■ **TASK PROMPT**
Search the records for the string "grid" and copy every line in which it appears.

[Saved entries]

..............................

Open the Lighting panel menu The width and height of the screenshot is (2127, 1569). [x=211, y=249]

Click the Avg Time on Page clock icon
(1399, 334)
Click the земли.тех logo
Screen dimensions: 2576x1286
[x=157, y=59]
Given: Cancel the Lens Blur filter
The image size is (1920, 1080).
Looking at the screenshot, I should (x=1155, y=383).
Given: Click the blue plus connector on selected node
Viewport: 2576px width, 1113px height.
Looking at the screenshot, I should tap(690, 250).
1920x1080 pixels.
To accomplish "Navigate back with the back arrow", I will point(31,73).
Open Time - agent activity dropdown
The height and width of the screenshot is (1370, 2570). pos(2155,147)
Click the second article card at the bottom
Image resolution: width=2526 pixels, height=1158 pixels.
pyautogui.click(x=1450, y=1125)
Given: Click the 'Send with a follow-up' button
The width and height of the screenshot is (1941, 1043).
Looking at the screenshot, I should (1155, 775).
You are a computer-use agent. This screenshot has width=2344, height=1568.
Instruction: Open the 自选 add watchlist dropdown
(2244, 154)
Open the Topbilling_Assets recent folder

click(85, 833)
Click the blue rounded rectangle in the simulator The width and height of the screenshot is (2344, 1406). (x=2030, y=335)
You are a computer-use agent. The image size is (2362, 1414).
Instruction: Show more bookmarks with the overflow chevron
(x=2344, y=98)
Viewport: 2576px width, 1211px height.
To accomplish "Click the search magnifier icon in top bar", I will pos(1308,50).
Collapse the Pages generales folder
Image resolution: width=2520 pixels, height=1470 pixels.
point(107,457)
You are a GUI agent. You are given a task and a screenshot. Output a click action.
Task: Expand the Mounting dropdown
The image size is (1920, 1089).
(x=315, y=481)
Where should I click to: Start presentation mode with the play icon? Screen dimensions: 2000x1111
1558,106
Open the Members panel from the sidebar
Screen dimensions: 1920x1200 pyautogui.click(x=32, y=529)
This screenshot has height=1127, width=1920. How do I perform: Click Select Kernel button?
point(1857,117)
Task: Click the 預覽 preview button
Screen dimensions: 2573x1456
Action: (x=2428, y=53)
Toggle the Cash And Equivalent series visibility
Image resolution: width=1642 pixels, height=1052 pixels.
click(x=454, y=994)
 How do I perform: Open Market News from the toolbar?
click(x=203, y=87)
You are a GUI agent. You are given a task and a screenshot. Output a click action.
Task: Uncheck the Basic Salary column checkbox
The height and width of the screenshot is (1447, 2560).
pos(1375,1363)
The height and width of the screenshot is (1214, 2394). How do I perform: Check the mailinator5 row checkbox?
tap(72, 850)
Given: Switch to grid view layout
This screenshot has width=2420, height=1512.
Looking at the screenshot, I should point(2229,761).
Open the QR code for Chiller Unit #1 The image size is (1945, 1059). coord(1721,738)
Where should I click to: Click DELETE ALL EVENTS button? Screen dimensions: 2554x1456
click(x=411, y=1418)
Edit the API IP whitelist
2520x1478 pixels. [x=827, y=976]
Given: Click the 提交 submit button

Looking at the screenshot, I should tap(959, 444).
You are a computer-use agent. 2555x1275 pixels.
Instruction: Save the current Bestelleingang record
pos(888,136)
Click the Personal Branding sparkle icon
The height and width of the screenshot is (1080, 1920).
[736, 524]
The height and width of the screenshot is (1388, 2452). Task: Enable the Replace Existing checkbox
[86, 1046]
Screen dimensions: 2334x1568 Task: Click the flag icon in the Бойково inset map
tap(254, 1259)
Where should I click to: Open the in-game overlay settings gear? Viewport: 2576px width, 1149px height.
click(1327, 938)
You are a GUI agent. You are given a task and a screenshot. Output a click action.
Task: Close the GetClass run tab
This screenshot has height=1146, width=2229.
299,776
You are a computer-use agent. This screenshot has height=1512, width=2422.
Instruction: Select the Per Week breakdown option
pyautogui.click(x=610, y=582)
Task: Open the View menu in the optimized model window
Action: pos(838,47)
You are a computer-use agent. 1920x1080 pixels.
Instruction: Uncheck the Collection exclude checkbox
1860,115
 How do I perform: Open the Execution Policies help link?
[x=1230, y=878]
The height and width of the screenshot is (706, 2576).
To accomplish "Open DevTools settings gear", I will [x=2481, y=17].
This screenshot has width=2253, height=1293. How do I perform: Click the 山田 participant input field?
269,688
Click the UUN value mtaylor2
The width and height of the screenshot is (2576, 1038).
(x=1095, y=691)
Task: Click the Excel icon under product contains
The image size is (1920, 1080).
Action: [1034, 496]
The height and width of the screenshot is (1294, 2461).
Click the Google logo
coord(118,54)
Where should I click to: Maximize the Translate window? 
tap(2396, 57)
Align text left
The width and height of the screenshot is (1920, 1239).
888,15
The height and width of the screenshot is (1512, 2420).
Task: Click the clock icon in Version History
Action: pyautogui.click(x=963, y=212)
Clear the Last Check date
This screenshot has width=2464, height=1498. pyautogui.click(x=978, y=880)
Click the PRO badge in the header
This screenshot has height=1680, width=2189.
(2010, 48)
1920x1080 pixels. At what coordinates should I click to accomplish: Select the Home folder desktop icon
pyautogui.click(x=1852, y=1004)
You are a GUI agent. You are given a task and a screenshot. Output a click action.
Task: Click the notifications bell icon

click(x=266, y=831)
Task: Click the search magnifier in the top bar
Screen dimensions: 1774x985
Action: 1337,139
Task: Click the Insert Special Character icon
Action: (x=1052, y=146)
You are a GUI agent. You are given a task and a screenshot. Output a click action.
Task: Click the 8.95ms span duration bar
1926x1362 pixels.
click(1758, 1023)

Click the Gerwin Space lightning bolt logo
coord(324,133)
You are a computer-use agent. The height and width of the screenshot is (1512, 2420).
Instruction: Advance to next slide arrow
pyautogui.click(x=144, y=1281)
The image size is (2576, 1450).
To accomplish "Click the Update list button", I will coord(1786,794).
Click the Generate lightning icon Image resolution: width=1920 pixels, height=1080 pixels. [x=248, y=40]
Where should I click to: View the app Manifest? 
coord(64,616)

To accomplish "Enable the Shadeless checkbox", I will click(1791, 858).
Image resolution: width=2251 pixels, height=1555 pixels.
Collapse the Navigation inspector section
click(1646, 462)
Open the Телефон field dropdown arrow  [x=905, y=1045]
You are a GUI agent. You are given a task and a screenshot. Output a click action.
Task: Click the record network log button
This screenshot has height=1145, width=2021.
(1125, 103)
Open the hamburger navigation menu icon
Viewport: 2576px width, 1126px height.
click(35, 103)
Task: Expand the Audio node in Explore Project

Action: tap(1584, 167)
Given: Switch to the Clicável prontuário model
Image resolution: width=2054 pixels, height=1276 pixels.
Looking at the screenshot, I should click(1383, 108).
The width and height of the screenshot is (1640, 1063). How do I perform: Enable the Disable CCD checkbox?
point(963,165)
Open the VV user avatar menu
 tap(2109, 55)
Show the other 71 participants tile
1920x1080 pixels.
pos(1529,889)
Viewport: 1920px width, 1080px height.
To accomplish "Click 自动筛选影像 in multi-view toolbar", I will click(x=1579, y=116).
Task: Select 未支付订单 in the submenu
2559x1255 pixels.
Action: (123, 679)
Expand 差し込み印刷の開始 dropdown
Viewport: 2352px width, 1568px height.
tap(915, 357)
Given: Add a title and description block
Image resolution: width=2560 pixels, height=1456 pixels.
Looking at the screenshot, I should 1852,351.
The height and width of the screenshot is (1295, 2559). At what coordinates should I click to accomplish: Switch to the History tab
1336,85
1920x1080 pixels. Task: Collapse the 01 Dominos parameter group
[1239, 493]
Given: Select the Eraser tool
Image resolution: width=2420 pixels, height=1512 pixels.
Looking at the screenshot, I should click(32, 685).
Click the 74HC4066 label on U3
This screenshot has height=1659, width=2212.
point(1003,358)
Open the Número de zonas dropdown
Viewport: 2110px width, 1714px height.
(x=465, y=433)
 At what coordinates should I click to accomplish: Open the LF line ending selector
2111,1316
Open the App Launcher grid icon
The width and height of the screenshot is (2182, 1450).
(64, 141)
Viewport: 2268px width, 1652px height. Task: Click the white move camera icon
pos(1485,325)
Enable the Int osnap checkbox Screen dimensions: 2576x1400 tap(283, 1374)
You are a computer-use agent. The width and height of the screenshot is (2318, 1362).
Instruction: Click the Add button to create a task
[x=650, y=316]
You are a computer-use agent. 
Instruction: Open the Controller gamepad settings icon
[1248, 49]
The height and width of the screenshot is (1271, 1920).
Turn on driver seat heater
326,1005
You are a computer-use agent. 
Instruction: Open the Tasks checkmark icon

..............................

■ **WRITTEN REPLY**
Given: Switch to grid view layout
Open the App Launcher grid icon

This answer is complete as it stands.